*** Begin section ***
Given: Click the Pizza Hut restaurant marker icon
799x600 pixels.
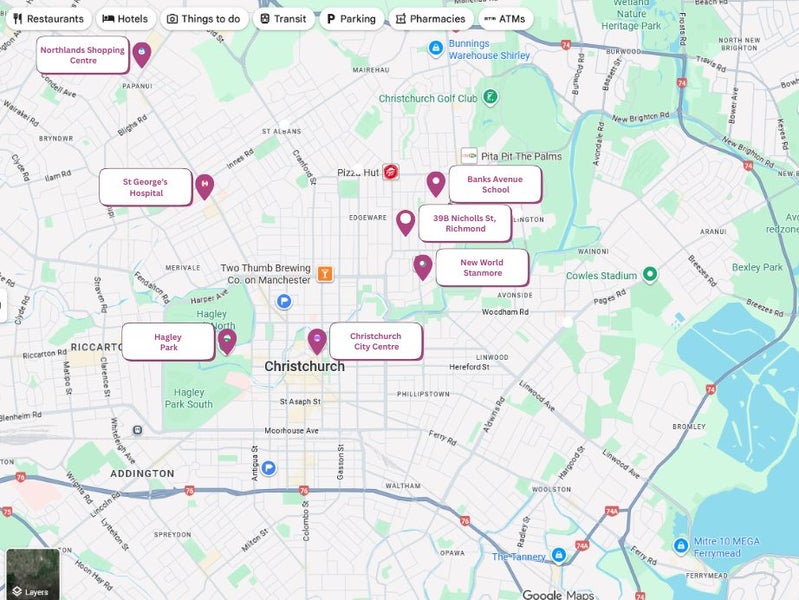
*** End section ***
*** Begin section ***
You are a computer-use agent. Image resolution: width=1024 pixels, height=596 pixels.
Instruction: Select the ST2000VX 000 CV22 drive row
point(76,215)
*** End section ***
◆ **Exercise objective**
Answer with a single number: how many lines in the data above have the string "pixels" in them?

◆ **Exercise result**
2